[Stored data]
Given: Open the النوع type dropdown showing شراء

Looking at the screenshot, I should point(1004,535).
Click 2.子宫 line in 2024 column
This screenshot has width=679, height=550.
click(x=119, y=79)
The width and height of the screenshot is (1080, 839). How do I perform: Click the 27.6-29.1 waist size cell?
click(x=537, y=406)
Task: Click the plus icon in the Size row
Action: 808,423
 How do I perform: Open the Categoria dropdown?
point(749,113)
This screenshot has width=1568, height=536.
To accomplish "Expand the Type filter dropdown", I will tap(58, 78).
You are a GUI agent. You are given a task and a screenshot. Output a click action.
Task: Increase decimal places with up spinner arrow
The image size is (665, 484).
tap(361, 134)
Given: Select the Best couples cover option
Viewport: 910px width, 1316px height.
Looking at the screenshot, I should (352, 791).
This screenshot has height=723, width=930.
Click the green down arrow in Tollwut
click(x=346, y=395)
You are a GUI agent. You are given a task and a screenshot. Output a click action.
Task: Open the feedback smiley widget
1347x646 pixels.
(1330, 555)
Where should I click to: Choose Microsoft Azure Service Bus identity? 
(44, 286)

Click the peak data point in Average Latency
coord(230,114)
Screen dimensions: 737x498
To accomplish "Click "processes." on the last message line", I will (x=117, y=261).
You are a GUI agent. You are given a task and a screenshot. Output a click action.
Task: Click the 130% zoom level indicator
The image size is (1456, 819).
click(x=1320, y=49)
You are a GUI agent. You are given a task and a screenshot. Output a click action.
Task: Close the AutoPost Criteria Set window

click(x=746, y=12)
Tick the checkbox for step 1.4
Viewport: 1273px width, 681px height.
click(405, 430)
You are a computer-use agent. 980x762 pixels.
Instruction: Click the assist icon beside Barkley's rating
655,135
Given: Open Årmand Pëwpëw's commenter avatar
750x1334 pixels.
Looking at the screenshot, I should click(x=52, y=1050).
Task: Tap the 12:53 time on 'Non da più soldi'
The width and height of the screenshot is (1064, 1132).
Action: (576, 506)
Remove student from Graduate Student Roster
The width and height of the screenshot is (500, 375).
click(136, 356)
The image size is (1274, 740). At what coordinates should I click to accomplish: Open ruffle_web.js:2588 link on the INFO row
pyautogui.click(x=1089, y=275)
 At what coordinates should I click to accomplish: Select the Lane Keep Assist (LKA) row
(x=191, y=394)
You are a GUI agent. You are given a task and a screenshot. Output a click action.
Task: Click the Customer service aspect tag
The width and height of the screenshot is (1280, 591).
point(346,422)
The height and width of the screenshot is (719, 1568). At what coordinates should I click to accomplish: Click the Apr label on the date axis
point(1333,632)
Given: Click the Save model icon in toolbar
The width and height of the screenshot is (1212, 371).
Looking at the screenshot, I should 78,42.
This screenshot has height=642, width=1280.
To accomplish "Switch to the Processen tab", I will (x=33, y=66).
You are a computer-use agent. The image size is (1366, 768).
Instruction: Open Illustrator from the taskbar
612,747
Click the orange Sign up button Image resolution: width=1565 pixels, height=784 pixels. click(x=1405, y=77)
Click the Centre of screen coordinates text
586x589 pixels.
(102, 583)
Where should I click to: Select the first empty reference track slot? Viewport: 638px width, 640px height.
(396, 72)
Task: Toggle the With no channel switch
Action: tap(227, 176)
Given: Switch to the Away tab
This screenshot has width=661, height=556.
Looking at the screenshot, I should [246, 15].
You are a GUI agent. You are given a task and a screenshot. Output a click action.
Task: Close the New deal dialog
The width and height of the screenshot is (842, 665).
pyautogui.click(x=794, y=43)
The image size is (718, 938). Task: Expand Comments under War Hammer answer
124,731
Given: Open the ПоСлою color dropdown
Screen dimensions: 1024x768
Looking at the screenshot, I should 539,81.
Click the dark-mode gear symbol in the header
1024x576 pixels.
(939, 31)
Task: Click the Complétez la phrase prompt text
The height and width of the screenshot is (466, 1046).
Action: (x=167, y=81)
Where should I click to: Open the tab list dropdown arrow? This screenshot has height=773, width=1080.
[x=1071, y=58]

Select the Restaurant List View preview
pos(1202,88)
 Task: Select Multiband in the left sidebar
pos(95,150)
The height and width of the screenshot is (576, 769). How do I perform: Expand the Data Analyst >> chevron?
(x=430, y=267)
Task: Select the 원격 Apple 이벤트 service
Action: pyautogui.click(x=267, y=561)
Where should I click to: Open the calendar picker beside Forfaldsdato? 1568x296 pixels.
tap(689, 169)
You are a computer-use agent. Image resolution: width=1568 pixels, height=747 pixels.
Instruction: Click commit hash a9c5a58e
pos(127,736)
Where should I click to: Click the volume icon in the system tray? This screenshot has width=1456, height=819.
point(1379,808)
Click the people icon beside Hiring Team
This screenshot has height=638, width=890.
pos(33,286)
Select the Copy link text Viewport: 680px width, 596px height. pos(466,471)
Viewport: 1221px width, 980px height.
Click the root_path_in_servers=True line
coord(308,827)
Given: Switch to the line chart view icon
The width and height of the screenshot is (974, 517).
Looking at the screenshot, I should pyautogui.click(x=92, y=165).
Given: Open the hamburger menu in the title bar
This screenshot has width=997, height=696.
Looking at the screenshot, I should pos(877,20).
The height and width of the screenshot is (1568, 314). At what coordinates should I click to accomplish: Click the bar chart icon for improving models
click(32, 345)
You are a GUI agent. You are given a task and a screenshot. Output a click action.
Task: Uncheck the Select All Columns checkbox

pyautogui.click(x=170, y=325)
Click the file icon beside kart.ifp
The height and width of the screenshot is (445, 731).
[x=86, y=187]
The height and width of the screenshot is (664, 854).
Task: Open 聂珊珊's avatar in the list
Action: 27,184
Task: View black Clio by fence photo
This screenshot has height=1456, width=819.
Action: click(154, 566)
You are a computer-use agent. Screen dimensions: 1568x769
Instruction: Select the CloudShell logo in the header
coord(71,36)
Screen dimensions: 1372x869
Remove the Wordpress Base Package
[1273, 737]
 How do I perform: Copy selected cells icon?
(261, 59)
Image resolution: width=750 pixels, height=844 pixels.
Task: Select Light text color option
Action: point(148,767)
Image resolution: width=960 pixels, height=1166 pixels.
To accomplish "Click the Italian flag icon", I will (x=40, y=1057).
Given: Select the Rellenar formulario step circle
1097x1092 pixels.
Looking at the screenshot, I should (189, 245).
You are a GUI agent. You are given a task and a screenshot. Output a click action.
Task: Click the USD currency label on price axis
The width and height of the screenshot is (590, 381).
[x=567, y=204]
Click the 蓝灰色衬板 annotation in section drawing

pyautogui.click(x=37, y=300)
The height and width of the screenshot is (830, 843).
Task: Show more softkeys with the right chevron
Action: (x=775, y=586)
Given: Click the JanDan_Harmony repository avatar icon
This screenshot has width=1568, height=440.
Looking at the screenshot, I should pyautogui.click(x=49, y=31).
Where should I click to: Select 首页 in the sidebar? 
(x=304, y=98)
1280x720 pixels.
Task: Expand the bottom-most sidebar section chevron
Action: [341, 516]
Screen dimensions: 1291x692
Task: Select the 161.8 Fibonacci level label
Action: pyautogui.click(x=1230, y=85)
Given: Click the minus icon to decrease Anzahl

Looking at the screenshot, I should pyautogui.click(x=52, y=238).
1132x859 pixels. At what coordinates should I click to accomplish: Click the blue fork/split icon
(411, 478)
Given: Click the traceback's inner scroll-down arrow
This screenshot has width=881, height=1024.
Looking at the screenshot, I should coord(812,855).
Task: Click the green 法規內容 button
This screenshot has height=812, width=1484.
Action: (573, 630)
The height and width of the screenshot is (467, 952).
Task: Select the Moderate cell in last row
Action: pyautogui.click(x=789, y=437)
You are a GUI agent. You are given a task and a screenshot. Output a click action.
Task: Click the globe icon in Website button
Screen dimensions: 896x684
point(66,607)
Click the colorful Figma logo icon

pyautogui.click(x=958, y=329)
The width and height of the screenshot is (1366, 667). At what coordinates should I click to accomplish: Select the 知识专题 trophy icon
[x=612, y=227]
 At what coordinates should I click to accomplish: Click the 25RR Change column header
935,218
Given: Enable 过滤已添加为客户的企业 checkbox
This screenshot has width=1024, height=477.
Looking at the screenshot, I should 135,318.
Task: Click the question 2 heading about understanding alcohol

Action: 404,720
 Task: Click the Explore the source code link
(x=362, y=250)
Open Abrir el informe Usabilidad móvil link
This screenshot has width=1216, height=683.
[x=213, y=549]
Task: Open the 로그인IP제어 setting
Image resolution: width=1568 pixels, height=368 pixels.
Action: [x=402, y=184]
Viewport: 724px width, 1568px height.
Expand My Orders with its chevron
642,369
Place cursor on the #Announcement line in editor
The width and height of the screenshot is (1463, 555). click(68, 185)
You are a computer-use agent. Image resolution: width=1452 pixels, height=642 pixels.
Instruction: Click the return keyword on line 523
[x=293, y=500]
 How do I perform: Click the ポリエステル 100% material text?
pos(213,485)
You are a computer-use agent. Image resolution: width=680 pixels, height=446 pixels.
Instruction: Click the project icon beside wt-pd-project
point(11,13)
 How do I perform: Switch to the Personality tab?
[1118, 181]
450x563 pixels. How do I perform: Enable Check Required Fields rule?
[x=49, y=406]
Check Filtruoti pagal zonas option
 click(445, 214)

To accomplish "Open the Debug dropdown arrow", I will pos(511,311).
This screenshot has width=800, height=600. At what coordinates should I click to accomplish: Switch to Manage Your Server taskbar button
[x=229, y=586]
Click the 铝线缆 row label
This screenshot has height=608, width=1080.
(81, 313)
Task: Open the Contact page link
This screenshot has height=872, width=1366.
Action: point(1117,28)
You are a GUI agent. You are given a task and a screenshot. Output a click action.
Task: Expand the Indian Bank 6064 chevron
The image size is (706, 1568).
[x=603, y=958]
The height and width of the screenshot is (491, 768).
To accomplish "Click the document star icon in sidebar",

#### Work to be completed:
From the entries above, print the lines beginning at the one with "Viewport: 910px width, 1316px height." and stopping after the one with "Task: Open the feedback smiley widget", exactly as written and with nothing else.

#### Result:
Viewport: 910px width, 1316px height.
Looking at the screenshot, I should (352, 791).
This screenshot has height=723, width=930.
Click the green down arrow in Tollwut
click(x=346, y=395)
You are a GUI agent. You are given a task and a screenshot. Output a click action.
Task: Open the feedback smiley widget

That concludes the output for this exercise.